Start of DATA PROVIDED

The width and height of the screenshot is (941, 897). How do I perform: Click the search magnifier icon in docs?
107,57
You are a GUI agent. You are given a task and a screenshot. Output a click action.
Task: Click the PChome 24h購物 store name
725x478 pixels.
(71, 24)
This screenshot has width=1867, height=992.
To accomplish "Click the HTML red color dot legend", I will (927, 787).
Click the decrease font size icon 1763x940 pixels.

End of DATA PROVIDED

Repeat all of the items above verbatim, line by line.

> _SOLUTION TO THIS PROBLEM_:
The width and height of the screenshot is (941, 897). How do I perform: Click the search magnifier icon in docs?
107,57
You are a GUI agent. You are given a task and a screenshot. Output a click action.
Task: Click the PChome 24h購物 store name
725x478 pixels.
(71, 24)
This screenshot has width=1867, height=992.
To accomplish "Click the HTML red color dot legend", I will (927, 787).
Click the decrease font size icon 1763x940 pixels.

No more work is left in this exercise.